Pagi ini hujan turun lagi. Seperti hari-hari kemarin yang masih menyisakan aromanya yang khas. Membuat suasana di kampus terlihat sepi dari biasanya. Tidak deras, hanya gerimis. Itu pun masih bisa membuat tubuh basah kuyup.
Aku menghela napas panjang saat melihat kerumunan di depan ruang Dekan yang bersebelahan dengan ruang pribadi Rektor. Aku tak tahu kenapa pagi-pagi sekali mahasiswa berkumpul di sana. Apa mereka mau melakukan demo lagi? Karena, beberapa hari yang lalu seluruh mahasiswa berdemo untuk menolak kenaikan uang semester yang dipimpin langsung oleh kak Andi selaku ketua presma.
Tanganku pelan menyentuh Cindy yang ikut berdiri di belakang kerumunan tersebut. Ia menoleh saat menyadari kedatanganku yang terbilang sudah telat ini.
“Syukur kamu datang,” ujarnya.
“Ada apa ramai sekali? Apa mereka demo lagi?” tanyaku yang masih fokus menatap mereka satu-persatu.
“Bukan. Lokasi KKN kita sudah ditentukan pihak kampus. Sebagian dari mereka ada yang protes karena tak terima ditempatkan di desa itu.”
“Kenapa?” tanyaku penasaran.
Tak ada yang lebih menarik dari pembahasan ini. Biasanya mahasiswa lebih menyukai kegiatan di luar kampus dibanding dengan kegiatan belajar yang sedikit membosankan.
“Ada rumor yang mengatakan bahwa lokasi mereka angker,” lanjut Cindy.
“Terus apa hubungannya dengan Dekan?” tanyaku yang masih belum mengerti situasi saat ini.
“Iya ada lah, Chel. Karena Dekan yang menyetujui lokasi tersebut. Padahal pihak kampus sudah tahu bahwa tempat itu tidak aman untuk kita.”
“Maksudnya, kita?” aku tahu kemana arah dan tujuan Cindy berbicara dan paham dengan desa yang dia maksud.

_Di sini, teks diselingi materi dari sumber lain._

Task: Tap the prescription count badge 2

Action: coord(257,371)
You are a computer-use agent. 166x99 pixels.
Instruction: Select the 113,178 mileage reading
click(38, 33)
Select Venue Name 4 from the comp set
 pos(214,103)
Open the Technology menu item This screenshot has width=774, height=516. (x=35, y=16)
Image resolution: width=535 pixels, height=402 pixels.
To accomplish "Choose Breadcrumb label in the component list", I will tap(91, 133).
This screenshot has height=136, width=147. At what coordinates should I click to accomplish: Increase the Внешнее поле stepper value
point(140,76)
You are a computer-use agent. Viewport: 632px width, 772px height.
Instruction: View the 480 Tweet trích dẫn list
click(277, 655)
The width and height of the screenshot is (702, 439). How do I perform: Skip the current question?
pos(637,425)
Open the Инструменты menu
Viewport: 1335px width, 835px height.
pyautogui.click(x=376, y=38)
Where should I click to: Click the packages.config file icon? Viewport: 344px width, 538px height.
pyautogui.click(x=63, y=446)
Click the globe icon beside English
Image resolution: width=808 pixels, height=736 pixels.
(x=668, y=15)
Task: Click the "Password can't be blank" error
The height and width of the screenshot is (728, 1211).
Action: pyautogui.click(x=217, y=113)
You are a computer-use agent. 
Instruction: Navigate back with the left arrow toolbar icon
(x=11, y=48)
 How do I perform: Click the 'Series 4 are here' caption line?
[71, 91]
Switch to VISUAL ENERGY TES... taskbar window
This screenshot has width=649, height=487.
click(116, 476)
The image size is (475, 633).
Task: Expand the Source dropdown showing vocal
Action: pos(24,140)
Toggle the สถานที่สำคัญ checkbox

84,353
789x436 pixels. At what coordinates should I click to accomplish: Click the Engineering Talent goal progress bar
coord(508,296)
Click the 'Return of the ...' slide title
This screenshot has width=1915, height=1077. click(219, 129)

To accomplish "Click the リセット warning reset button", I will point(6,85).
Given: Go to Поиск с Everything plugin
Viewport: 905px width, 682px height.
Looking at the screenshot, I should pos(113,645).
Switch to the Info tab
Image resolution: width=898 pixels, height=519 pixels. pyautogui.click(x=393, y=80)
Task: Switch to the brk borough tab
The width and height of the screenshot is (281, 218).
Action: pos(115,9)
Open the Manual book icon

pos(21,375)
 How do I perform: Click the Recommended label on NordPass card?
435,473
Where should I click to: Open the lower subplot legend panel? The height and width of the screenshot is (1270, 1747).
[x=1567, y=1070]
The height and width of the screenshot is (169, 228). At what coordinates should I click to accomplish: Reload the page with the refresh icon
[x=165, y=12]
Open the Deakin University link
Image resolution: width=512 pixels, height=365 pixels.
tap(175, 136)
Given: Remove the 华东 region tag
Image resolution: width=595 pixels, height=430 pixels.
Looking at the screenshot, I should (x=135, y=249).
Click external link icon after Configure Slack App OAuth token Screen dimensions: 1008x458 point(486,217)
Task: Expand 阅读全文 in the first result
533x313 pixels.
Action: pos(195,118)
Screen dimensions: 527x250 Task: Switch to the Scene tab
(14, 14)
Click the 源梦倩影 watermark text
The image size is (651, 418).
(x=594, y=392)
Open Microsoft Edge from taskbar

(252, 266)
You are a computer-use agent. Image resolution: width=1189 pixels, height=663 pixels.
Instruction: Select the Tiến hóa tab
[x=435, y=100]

Cindy mengangguk. “Iya, kita. Anak cowok yang satu lokasi dengan kita tengah berbicara dengan Dekan agar lokasi itu dibatalkan saja dan mencarikan kita desa yang baru.”
Aku tak tahu bagaimana harus menanggapi ini. Beberapa minggu yang lalu beredar rumor yang mengerikan tentang desa itu. Entah cerita itu benar atau tidak, yang jelas dengan adanya kabar yang menakutkan telah membuat kami para mahasiswa bergidik ngeri.
“Bagaimana hasilnya?” tanyaku saat salah satu teman sekelas keluar dari ruang Dekan dengan wajah cemberut.
“Nihil,” jawabnya yang diikuti empat orang cowok yang beda kelas, tapi msih satu jurusan denganku.